● **Reading passage**:
Written by DMA summer intern Mackey Almy, who just completed her first year of study at NYU’s Tisch School of the Arts. 

This summer, I completed my second internship at DMA, which allowed me to further venture into the world of public relations as well as increase my knowledge of the fresh produce industry. I have not only gained an understanding of the business of marketing but also expanding my knowledge of the acting training I received over the past year. Now, you may be thinking, “How can a public relations internship expand your understanding of acting—and vice versa?” But the reality is that many of the lessons from the classroom can apply to anyone who wants to be successful while working with a group of people.

Workplace Lessons to Learn From Drama School

The cast of Hamilton and your organization are the same thing (sort of)



In contemporary dance, my teacher refers to our class as a “company,” rather than as “students” or a “class,” because in essence, that is what we are: a group of people who work together to achieve shared goals. We are not simply individuals focused exclusively on our own advancement, but rather, an ensemble of talent that serves to support one another. This philosophy can be applied to any workspace. You and your fellow coworkers are each a piece of a “machine”, a moving part that is crucial for proper functioning. No one person can successful without others; if you or one of your coworkers stopped working, the machine would break down!


You have already won the competition



Upon beginning my freshman year, my classmates and I were told that our education was not a competition, that we were not competing to beat others—and that if there were a competition, we had already won because the prize was getting in to the program. That same approach can be applied to the workplace: you have already won. You have already been hired, you are in the door, and YOU were chosen—for a reason—to be a part of the ensemble. Your coworkers are here to lift you up and support you, and you are here to do the same.


Don’t be mistaken, acting is not about you.

● **Requirement A**:
In the essay on drama-school workplace lessons, what does the contemporary dance teacher call the class instead of "students" or a "class"?
● **Requirement B**:
Extend the essay on drama-school workplace lessons, picking up right after its final sentence, "Don't be mistaken, acting is not about you."

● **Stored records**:
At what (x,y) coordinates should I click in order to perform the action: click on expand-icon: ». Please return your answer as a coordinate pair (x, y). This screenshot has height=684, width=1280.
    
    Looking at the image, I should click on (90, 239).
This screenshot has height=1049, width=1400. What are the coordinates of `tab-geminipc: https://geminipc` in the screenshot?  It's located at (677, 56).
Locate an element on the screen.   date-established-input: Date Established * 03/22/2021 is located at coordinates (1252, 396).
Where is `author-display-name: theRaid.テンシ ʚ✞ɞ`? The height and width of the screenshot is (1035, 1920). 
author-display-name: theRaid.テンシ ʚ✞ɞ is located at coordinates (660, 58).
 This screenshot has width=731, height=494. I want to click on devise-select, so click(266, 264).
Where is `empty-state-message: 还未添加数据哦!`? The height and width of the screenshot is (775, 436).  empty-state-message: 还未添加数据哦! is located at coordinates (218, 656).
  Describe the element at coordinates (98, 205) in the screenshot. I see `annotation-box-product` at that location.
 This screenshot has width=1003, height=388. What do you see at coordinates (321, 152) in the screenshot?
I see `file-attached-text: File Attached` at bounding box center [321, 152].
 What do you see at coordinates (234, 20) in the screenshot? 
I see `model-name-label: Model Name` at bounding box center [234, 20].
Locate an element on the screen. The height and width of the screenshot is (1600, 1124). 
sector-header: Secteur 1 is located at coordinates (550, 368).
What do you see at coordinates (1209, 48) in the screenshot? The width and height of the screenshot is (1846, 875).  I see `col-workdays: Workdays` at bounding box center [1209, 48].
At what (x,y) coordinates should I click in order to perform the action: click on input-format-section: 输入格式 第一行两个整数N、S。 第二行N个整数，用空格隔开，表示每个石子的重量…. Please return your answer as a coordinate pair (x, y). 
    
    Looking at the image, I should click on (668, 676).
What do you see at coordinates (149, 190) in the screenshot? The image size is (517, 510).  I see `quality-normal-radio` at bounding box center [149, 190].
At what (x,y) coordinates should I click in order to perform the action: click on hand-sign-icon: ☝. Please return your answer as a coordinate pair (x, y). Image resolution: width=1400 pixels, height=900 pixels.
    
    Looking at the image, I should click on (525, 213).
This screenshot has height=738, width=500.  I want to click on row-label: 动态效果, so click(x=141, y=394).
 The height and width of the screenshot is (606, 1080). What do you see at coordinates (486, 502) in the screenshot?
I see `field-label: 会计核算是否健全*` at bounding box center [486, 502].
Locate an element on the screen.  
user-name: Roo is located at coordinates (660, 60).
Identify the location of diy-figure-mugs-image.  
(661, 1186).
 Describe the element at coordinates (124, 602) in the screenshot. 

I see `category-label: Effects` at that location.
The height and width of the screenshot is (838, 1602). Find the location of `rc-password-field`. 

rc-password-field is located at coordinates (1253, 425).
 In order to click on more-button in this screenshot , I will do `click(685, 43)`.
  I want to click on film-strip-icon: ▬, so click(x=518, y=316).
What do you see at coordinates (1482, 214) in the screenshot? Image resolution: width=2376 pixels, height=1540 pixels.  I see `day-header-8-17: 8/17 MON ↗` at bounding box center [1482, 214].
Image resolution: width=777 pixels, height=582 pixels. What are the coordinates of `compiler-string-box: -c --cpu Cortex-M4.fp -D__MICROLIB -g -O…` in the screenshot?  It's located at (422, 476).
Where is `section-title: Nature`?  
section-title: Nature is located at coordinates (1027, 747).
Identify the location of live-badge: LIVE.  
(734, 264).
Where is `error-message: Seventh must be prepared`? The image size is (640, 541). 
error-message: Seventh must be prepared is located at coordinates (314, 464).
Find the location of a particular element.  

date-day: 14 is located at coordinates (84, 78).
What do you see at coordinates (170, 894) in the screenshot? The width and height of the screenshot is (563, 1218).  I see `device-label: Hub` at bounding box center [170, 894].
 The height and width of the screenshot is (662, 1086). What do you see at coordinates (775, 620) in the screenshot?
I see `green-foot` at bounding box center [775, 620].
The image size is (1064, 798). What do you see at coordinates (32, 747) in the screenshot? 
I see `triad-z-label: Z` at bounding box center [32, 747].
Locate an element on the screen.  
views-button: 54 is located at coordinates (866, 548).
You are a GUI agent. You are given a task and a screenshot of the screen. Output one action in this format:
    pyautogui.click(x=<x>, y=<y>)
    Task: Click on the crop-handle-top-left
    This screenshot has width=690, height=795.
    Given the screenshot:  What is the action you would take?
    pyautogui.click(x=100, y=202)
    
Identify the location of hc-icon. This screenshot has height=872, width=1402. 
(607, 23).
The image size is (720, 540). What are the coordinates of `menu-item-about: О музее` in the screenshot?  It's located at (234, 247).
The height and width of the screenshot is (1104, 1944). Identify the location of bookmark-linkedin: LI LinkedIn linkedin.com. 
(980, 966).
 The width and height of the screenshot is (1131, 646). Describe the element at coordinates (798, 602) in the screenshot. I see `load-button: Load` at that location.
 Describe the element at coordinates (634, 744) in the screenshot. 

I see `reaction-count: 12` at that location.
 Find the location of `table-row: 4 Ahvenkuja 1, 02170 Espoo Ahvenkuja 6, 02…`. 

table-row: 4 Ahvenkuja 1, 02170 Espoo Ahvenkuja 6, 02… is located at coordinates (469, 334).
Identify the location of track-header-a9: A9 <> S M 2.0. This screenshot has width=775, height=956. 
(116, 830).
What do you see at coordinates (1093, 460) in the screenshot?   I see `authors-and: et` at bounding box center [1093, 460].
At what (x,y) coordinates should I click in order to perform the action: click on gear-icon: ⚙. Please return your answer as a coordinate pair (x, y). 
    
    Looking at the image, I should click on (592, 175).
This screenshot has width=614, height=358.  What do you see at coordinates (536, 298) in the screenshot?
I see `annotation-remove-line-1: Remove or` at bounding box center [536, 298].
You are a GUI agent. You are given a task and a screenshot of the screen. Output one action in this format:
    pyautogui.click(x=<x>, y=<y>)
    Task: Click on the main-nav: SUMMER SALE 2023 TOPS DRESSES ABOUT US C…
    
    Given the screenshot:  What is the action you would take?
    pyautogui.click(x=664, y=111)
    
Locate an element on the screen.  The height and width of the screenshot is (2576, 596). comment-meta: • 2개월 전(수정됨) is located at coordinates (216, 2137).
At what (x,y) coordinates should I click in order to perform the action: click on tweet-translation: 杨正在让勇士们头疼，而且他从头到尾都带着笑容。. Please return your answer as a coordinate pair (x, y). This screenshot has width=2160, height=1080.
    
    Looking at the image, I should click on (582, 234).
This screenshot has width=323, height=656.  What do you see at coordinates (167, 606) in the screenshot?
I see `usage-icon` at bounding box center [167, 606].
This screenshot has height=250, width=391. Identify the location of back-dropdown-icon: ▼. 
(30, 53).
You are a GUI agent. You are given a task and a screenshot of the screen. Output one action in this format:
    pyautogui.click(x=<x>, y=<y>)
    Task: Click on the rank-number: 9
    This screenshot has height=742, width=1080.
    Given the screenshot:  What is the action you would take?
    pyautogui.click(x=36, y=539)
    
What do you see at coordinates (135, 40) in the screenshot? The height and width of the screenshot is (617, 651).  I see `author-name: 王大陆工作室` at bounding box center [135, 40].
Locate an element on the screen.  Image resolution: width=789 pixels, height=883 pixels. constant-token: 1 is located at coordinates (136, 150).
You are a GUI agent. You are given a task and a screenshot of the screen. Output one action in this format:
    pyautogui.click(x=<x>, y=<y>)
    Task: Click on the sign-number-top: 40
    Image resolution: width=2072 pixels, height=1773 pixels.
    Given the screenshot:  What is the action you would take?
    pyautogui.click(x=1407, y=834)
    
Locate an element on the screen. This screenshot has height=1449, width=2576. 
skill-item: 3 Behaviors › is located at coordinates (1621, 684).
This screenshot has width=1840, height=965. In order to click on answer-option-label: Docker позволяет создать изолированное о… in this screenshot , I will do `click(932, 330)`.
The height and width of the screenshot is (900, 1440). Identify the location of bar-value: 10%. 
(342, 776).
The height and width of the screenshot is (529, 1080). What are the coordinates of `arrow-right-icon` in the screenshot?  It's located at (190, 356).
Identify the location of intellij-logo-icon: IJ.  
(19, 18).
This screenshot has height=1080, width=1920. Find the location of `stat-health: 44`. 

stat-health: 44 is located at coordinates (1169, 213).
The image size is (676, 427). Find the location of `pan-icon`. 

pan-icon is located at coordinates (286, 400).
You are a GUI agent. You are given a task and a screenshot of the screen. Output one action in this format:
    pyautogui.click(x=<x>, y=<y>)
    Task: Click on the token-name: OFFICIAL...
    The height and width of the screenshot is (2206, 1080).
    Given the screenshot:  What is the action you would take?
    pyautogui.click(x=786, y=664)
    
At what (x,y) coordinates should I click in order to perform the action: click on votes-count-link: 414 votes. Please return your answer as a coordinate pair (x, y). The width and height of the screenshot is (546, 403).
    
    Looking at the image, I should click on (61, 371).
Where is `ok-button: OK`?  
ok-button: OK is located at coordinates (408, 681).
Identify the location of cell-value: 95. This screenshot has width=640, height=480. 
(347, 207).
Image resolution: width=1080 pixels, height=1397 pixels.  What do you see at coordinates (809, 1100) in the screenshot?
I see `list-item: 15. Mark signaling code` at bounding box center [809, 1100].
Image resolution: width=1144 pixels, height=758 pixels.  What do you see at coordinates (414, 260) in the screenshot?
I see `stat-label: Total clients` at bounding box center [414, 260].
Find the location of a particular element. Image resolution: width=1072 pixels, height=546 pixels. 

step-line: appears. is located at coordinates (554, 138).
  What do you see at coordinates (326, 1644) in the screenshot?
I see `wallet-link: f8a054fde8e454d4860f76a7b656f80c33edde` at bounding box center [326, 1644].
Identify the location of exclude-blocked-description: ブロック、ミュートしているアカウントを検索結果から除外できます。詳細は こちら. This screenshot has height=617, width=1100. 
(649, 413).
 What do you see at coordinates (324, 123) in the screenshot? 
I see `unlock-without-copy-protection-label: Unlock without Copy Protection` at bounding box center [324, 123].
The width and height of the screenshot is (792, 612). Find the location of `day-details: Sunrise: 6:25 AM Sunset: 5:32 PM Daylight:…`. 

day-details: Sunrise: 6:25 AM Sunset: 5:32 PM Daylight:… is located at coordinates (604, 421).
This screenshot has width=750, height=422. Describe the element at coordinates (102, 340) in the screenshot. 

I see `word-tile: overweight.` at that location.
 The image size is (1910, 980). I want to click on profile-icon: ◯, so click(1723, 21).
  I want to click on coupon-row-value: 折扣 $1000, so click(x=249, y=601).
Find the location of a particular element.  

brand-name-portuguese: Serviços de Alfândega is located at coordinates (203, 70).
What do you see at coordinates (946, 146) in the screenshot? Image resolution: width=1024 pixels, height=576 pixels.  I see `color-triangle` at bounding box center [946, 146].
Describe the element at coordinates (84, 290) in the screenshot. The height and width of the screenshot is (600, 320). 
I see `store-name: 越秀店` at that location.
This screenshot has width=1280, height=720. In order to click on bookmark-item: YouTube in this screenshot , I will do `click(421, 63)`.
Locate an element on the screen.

● **Expected output A**:
A "company."

● **Expected output B**:
There is a common misconception that in acting, you always focus inward and use your personal experiences to facilitate your personal success. Drawing from personal experiences does, of course, bring an understanding of your role. Theoretically, actors could just focus on when to say their lines and completely disregard what is happening around them until they hear their cue. It is very easy to disregard a scene partner and the weight of their words—and even the corresponding relationship to your role—because you are waiting to have the audience’s attention again.

Similarly, it can be easy to focus on your own work, disregard what is happening around you in the office, and fall into waiting for your “moment in the spotlight.” However, working in a company and industry in which we all depend so heavily on each other, that approach will never lead to long-term success, especially when people are relying on you.


What it takes for an ensemble to succeed



For an ensemble to be successful, every member must be connected to and aware of everyone around them. If you focus on just yourself as an actor, the audience will notice—and view your performance as inauthentic (because that’s not how people operate in the real world!). In the case of a traditional professional setting, if you were to focus on only your own success, your clients, your co-workers, and your boss will notice too—and see you the same way a theatre-goer views self-absorbed performers.


Remember that your workplace relationships are fundamental to your success, whether individually, as a company, or as an industry. We all have a part to play, and our efforts should serve to generate personal and professional growth, to support everyone around us, and at the end of the day, to elevate the status of food that is grown.